Below is the standard template. Each section should map to a concrete engineering decision.


Example template (required)

Use case / threat model

  • What am I proving?
  • What risk am I preventing? (reuse, replay, privilege escalation, fake identity)

Public vs private inputs

  • Public inputs:
  • Private inputs:
  • Why must they be split this way?

Domain requirement

  • Do I need a domain?
  • If yes, why do I need aggregation?
  • If no, why is verify-only enough?

Consumption target

  • Is the result consumed in Web2 or by a contract?
  • If consumed by a contract, what form does it need?

Example: filling the template once (real snippets)

Below is a membership-verification example showing the template filled once from end to end. The point is to make the structure explicit.

Use case / threat model

  • Prove “I am on the list” without revealing the list.
  • Prevent non-members from forging proofs.

Public vs private inputs

  • Public inputs: root (the list’s Merkle root)
  • Private inputs: leaf, pathElements[], pathIndices[]
  • Split reason: the root must be public for verification; the path and leaf must remain private to protect identity.

Domain requirement

  • Domain required (if the result is consumed by an on-chain contract).
  • Domain not required (if consumed only on the Web2 side).

Consumption target

  • Web2: listen for the verification event and allow access.
  • Contract: requires receipt + Merkle path.

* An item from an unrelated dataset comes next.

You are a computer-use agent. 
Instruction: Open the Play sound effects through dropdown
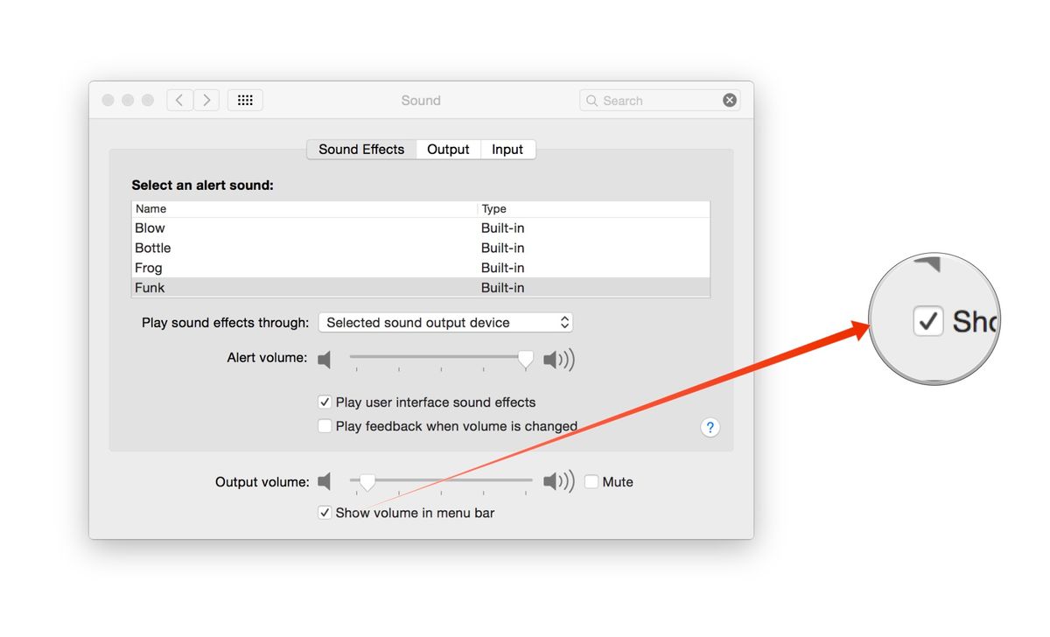(445, 323)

Minimal real submission code

Kurier / REST path

const params = {
proofType: "ultrahonk",
vkRegistered: true,
chainId: 11155111,
proofData: {
proof: proof.proof,
publicSignals: proof.pub_inputs,
vk: vk.vkHash || vk.meta.vkHash
}
}
await axios.post(`${API_URL}/submit-proof/${process.env.API_KEY}`, params)

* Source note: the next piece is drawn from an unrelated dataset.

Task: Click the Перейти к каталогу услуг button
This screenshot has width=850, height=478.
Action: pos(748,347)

Polkadot.js / mainchain path

submitProof({
vkOrHash: Vk,
proof,
pubs,
domainId
})

The point of these two snippets is not “you must write it this way,” but to show how the template’s “input split” lands in structure: proof, vk, public inputs, and domainId must appear at the submission layer, or you cannot verify later.

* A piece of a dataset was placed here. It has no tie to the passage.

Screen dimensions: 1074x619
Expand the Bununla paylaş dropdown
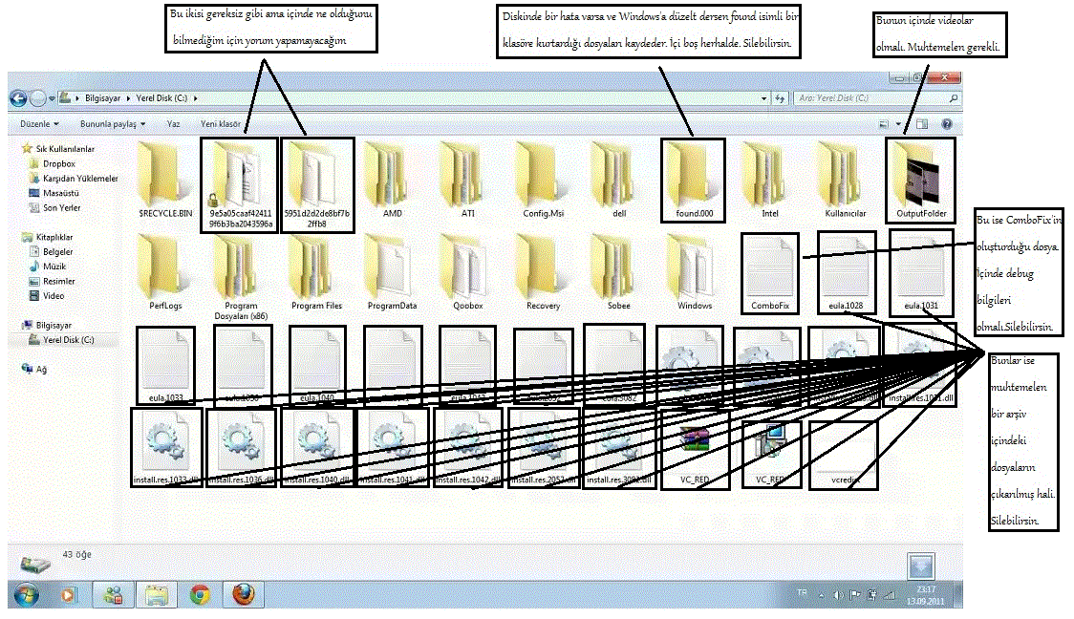coord(112,124)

Why the template must be followed strictly

You will repeatedly encounter these situations in real projects:

  • The example runs, but nobody knows what it proves.
  • The example looks reasonable, but public/private split is wrong, and privacy is leaked.
  • The example runs but produces no usable result because the consumer is misaligned.

This is not a “writing quality problem,” but an engineering design distortion. The template exists so readers can turn an example into their own engineering component, not just copy-paste.

💡 Tip: Before writing the example, fill in all four template sections. If you cannot fill them, do not write code.

⚠️ Warning: Do not treat the domain as a “decorative field.” It decides whether you aggregate and whether you can consume on-chain.

Final reminder: this template is not for formatting consistency, but for consistent engineering semantics. As long as each example clearly explains “proof statement, input split, aggregation requirement, consumer,” it can be reused in real projects.